■ **Entries listed in a dataset**
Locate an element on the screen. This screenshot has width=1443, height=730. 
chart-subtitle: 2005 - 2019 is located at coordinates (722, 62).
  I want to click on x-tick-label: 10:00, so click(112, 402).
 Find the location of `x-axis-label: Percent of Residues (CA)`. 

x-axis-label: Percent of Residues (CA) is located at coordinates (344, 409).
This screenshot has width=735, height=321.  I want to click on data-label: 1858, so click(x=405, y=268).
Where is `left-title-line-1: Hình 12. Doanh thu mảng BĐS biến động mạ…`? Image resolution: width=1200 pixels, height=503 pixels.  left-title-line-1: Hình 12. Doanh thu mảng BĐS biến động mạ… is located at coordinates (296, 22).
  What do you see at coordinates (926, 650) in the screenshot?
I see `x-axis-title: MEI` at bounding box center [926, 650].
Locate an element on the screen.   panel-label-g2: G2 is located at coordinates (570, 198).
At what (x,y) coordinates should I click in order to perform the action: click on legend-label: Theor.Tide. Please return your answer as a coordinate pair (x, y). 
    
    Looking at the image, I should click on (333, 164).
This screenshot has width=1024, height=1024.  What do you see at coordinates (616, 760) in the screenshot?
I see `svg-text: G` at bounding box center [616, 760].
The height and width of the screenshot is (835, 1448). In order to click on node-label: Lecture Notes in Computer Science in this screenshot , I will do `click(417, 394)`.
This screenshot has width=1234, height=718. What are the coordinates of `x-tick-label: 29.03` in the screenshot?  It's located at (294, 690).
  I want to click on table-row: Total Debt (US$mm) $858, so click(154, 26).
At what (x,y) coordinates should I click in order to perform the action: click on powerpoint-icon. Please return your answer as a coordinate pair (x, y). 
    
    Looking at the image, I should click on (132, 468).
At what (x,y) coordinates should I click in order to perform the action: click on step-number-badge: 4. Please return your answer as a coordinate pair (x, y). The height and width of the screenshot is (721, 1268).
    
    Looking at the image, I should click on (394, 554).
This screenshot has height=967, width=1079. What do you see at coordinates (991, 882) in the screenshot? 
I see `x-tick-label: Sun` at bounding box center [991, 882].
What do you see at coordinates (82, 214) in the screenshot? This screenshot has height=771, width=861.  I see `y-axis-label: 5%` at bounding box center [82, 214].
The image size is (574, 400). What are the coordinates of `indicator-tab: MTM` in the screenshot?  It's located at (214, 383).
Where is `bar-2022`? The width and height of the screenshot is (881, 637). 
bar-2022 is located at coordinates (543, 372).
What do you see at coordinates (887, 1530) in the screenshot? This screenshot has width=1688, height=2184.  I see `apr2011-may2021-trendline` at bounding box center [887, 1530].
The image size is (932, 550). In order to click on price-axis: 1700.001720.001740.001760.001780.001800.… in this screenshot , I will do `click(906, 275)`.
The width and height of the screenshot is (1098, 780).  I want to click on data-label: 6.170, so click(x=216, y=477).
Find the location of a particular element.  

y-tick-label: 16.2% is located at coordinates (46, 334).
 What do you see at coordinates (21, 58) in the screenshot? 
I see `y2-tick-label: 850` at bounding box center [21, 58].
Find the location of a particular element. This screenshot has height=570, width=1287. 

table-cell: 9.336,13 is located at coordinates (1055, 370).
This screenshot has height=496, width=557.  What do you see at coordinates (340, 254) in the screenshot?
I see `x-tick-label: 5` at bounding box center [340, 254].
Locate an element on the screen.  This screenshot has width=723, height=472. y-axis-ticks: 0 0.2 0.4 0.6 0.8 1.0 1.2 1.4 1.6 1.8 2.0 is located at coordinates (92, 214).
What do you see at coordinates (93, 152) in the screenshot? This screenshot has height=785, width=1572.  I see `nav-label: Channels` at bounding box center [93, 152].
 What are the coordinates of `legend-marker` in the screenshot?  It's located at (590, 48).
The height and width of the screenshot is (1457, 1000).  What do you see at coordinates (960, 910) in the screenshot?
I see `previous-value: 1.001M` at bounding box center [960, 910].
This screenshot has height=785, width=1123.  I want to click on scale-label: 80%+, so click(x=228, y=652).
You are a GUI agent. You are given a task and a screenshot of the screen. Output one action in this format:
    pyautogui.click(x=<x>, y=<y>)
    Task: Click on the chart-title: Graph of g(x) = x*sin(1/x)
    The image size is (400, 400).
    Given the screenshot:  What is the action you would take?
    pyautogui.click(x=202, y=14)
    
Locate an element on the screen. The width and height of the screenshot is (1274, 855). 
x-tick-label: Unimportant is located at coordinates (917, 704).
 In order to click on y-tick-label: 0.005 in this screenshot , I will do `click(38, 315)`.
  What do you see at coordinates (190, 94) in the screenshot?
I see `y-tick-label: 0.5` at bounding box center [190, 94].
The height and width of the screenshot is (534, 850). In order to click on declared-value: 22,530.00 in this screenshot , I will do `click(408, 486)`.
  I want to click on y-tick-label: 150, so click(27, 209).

■ **Exercise brief**
Can you format all the entries above as a numbered list, leaving out any blank lines?

■ **The completed task**
1. Locate an element on the screen. This screenshot has width=1443, height=730. 
2. chart-subtitle: 2005 - 2019 is located at coordinates (722, 62).
3.   I want to click on x-tick-label: 10:00, so click(112, 402).
4.  Find the location of `x-axis-label: Percent of Residues (CA)`. 
5. x-axis-label: Percent of Residues (CA) is located at coordinates (344, 409).
6. This screenshot has width=735, height=321.  I want to click on data-label: 1858, so click(x=405, y=268).
7. Where is `left-title-line-1: Hình 12. Doanh thu mảng BĐS biến động mạ…`? Image resolution: width=1200 pixels, height=503 pixels.  left-title-line-1: Hình 12. Doanh thu mảng BĐS biến động mạ… is located at coordinates (296, 22).
8.   What do you see at coordinates (926, 650) in the screenshot?
9. I see `x-axis-title: MEI` at bounding box center [926, 650].
10. Locate an element on the screen.   panel-label-g2: G2 is located at coordinates (570, 198).
11. At what (x,y) coordinates should I click in order to perform the action: click on legend-label: Theor.Tide. Please return your answer as a coordinate pair (x, y). 
12.     Looking at the image, I should click on (333, 164).
13. This screenshot has width=1024, height=1024.  What do you see at coordinates (616, 760) in the screenshot?
14. I see `svg-text: G` at bounding box center [616, 760].
15. The height and width of the screenshot is (835, 1448). In order to click on node-label: Lecture Notes in Computer Science in this screenshot , I will do `click(417, 394)`.
16. This screenshot has width=1234, height=718. What are the coordinates of `x-tick-label: 29.03` in the screenshot?  It's located at (294, 690).
17.   I want to click on table-row: Total Debt (US$mm) $858, so click(154, 26).
18. At what (x,y) coordinates should I click in order to perform the action: click on powerpoint-icon. Please return your answer as a coordinate pair (x, y). 
19.     Looking at the image, I should click on (132, 468).
20. At what (x,y) coordinates should I click in order to perform the action: click on step-number-badge: 4. Please return your answer as a coordinate pair (x, y). The height and width of the screenshot is (721, 1268).
21.     Looking at the image, I should click on (394, 554).
22. This screenshot has height=967, width=1079. What do you see at coordinates (991, 882) in the screenshot? 
23. I see `x-tick-label: Sun` at bounding box center [991, 882].
24. What do you see at coordinates (82, 214) in the screenshot? This screenshot has height=771, width=861.  I see `y-axis-label: 5%` at bounding box center [82, 214].
25. The image size is (574, 400). What are the coordinates of `indicator-tab: MTM` in the screenshot?  It's located at (214, 383).
26. Where is `bar-2022`? The width and height of the screenshot is (881, 637). 
27. bar-2022 is located at coordinates (543, 372).
28. What do you see at coordinates (887, 1530) in the screenshot? This screenshot has width=1688, height=2184.  I see `apr2011-may2021-trendline` at bounding box center [887, 1530].
29. The image size is (932, 550). In order to click on price-axis: 1700.001720.001740.001760.001780.001800.… in this screenshot , I will do `click(906, 275)`.
30. The width and height of the screenshot is (1098, 780).  I want to click on data-label: 6.170, so click(x=216, y=477).
31. Find the location of a particular element.  
32. y-tick-label: 16.2% is located at coordinates (46, 334).
33.  What do you see at coordinates (21, 58) in the screenshot? 
34. I see `y2-tick-label: 850` at bounding box center [21, 58].
35. Find the location of a particular element. This screenshot has height=570, width=1287. 
36. table-cell: 9.336,13 is located at coordinates (1055, 370).
37. This screenshot has height=496, width=557.  What do you see at coordinates (340, 254) in the screenshot?
38. I see `x-tick-label: 5` at bounding box center [340, 254].
39. Locate an element on the screen.  This screenshot has width=723, height=472. y-axis-ticks: 0 0.2 0.4 0.6 0.8 1.0 1.2 1.4 1.6 1.8 2.0 is located at coordinates (92, 214).
40. What do you see at coordinates (93, 152) in the screenshot? This screenshot has height=785, width=1572.  I see `nav-label: Channels` at bounding box center [93, 152].
41.  What are the coordinates of `legend-marker` in the screenshot?  It's located at (590, 48).
42. The height and width of the screenshot is (1457, 1000).  What do you see at coordinates (960, 910) in the screenshot?
43. I see `previous-value: 1.001M` at bounding box center [960, 910].
44. This screenshot has height=785, width=1123.  I want to click on scale-label: 80%+, so click(x=228, y=652).
45. You are a GUI agent. You are given a task and a screenshot of the screen. Output one action in this format:
46.     pyautogui.click(x=<x>, y=<y>)
47.     Task: Click on the chart-title: Graph of g(x) = x*sin(1/x)
48.     The image size is (400, 400).
49.     Given the screenshot:  What is the action you would take?
50.     pyautogui.click(x=202, y=14)
51. Locate an element on the screen. The width and height of the screenshot is (1274, 855). 
52. x-tick-label: Unimportant is located at coordinates (917, 704).
53.  In order to click on y-tick-label: 0.005 in this screenshot , I will do `click(38, 315)`.
54.   What do you see at coordinates (190, 94) in the screenshot?
55. I see `y-tick-label: 0.5` at bounding box center [190, 94].
56. The height and width of the screenshot is (534, 850). In order to click on declared-value: 22,530.00 in this screenshot , I will do `click(408, 486)`.
57.   I want to click on y-tick-label: 150, so click(27, 209).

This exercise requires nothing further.